Hawaii’s a small state, and there has not been a tremendous amount of mold litigation there. The general rule, though, is that if the roof is defined as a common area, the board is ultimately going to be responsible for repairs and improvements – as well as any mold problems arising directly from the roof repair or leaks.
As it happens, your case seems to parallel a 2004 Hawaii case from Kaneohe, in which a woman named Grace Cloherty sued a condo association for failure to correct a mold problem over the course of several years. Her attorney, Edward Bybee, argued that the association’s failure to fix cracks in the slab beneath her unit and a faulty rain gutter system caused water to accumulate in front of her condo. Kaneohe is on the windward side of Oahu, which is very rainy. Cloherty was able to document that she had alerted the association to mold and rainwater problems in 2000 and 2001. She began to experience respiratory problems in 2000, had to throw away a lot of her personal property that had been contaminated with mold, and had to abandon the use of the downstairs part of her unit and live upstairs.
The judge in the case ruled for the plaintiff, saying the condo association had a duty to repair the gutter system and the slab as common elements.

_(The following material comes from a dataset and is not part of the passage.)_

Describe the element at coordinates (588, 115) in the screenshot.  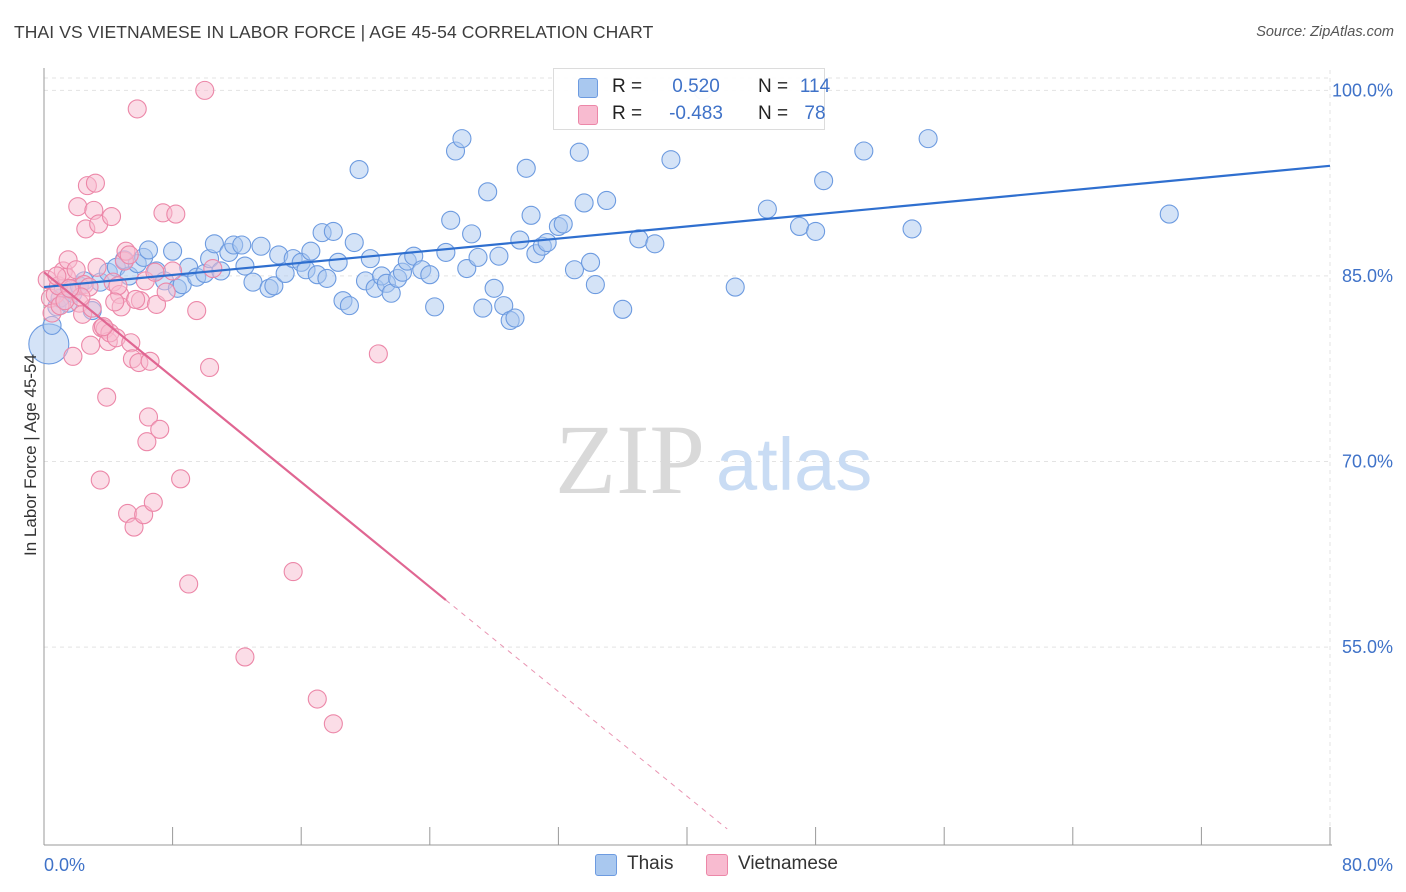
I see `legend-swatch-vietnamese` at that location.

Judge McKenna wrote that the association “wrongly failed and refused to perform and denied its duty to repair its common elements,” and awarded Cloherty damages amounting to $470,000. The judge also awarded Cloherty $2,000 per month to rent another place to live while the condo was decontaminated, as well as a $500 security deposit. Lastly, he ordered the association to pay $103,000 in attorney’s fees. So that’s the amount of money that is potentially at stake – and you could possibly be on the hook to your tenant for it, though in theory your landlord insurance policy will protect you while you go after compensation from the condo board for the liability that they caused.
Associations also routinely take out liability insurance, however, and if they are found liable, they themselves will be responsible for suing the property manager if they believe they were at fault. Naturally, if the onsite manager was an employee of the association, rather than an independent firm with its own errors and omissions insurance coverage in place, this won’t work.
Aside: This is one reason to hire a good outside property management firm to run a complex property! Not only do good property management companies bring a lot of important competencies to the property that board members themselves don’t necessarily have, they also bring in an outside insurance company to help shoulder the risk that something will go wrong. And as an added bonus, the fact that they are a separate entity helps protect owners against finding themselves in the absurd position of actually suing themselves to get reimbursed for damages!
If your tenant is solely responsible for the mold because of his or her negligence, you would not be liable. But since that doesn’t seem to be the case, you have a duty as a landlord to keep the dwelling habitable, and the fact that your board or manager wasn’t much help to you doesn’t make that responsibility go away.